LONDON — The battle to lose weight can be a difficult one, but a new study reveals patients struggling with obesity may soon get some much needed help. Researchers from University College London say a new drug can help significantly cut body weight in obese patients. One in three participants in an international trial of semaglutide lost around 20 percent of their extra weight.
Researchers are calling the results of the 68-week drug trial a “game changer” when it comes to improving health and cutting disease risk in overweight individuals. Study authors say semaglutide works by hijacking the body’s appetite regulating system in the brain. This reduces the feeling of hunger and, along with diet changes and increasing activity, lowers calorie intake.
Nearly 2,000 people in 16 countries participated in the semaglutide trial. After receiving a weekly injection of the drug, the average patient lost over 33 pounds during the 16-month study.
“The findings of this study represent a major breakthrough for improving the health of people with obesity. Three quarters (75%) of people who received semaglutide 2.4mg lost more than 10% of their body weight and more than one-third lost more than 20%. No other drug has come close to producing this level of weight loss – this really is a game changer. For the first time, people can achieve through drugs what was only possible through weight-loss surgery,” Rachel Batterham from the Centre for Obesity Research at UCL says in a university release.
“The impact of obesity on health has been brought into sharp focus by COVID-19 where obesity markedly increases the risk of dying from the virus, as well as increasing the risk of many life-limiting serious diseases including heart disease, type 2 diabetes, liver disease and certain types of cancers. This drug could have major implications for UK health policy for years to come,” the study’s principal author adds.
What is semaglutide?
Although the drug is new with regards to obesity prevention, semaglutide is already helping patients dealing with type 2 diabetes. For those patients, doctors typically prescribe much lower doses (one milligram) in comparison to the obesity study dose.
Researchers say the drug contains a compound which is similar to the human glucagon-like peptide-1 (GLP-1) hormone. The gut releases this hormone into the blood as the body takes in food. GLP-1 stimulates weight loss by reducing hunger and making the eater feel full. Some participants noted side-effects including nausea and diarrhea, but researchers say they could treat these issues without suspending semaglutide treatments.
Along with tremendous weight loss, the team notes patients also saw reductions in risks factors for heart disease and diabetes. These included lower waist circumference, blood fats, blood sugar, and blood pressure. The group also reported improvements in their overall quality of life.
“This is a significant advance in the treatment of obesity. Semaglutide is already approved and used clinically at a lower dose for treatment of diabetes, so as doctors we are already familiar with its use. For me this is particularly exciting as I was involved in very early studies of GLP1 (when I worked at the Hammersmith Hospital in the 1990s we were the first to show in laboratory studies that GLP1 affected appetite), so it is good to see this translated into an effective treatment for people with obesity,” says Professor John Wilding from the University of Liverpool.
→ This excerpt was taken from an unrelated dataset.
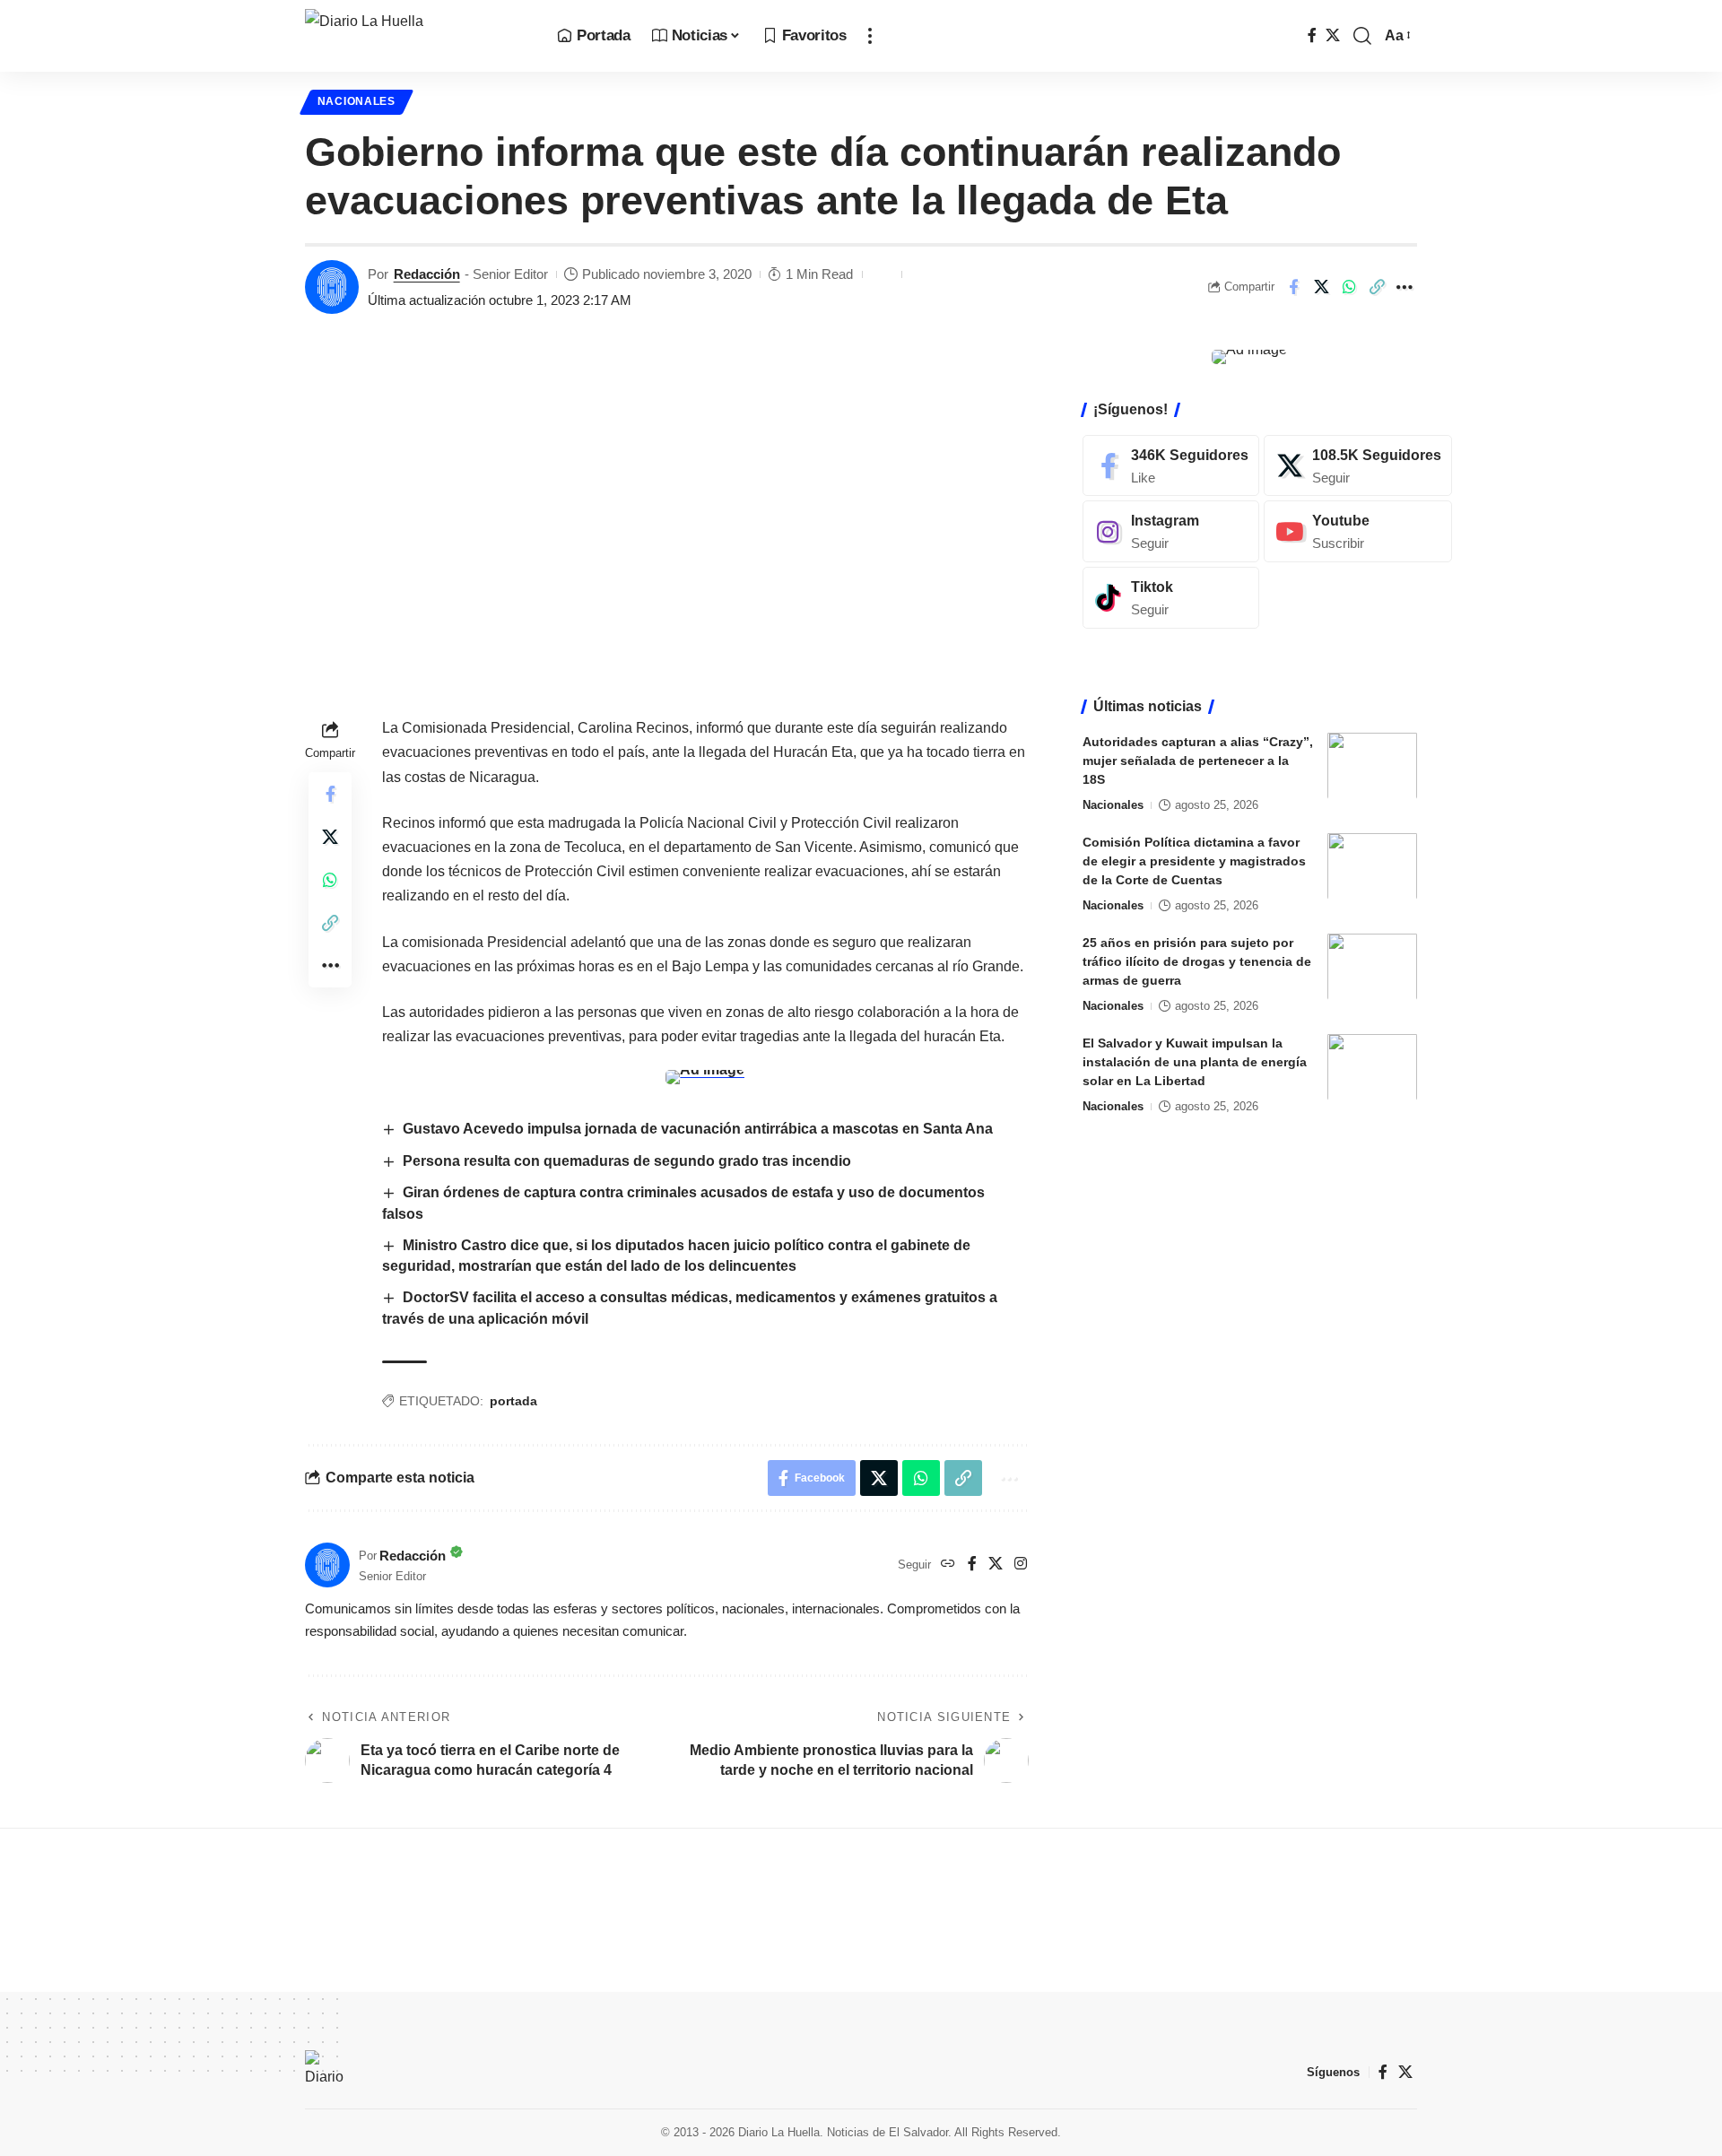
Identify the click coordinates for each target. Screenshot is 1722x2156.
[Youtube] (1358, 531)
Tremendous weight loss results
The 1,961 adults in the Phase III randomized controlled trial had an average weight of 231 pounds. Their average body mass index (BMI) was around 38kg/m2, falling into the obese range of the scale.
Participants received the 2.4mg injection on a weekly basis, similar to the way diabetes patients inject insulin. Just under 95 percent of the group completed the 68-week program, starting in the fall of 2018.
Along with injections of semaglutide, the group also underwent face-to-face or phone counseling sessions with dietitians every month to help them maintain a low-calorie diet and physically active routine.
The program resulted in patients taking semaglutide lowering their BMI by 5.54. Patients who took a placebo instead of the drug only lost about six pounds and lowered their BMI by 0.92.
Semaglutide is now awaiting approval as an obesity treatment from the National Institute of Clinical Excellence (NICE), the European Medicines Agency (EMA), and the U.S. Food and Drug Administration (FDA).
The study appears in the New England Journal for Medicine.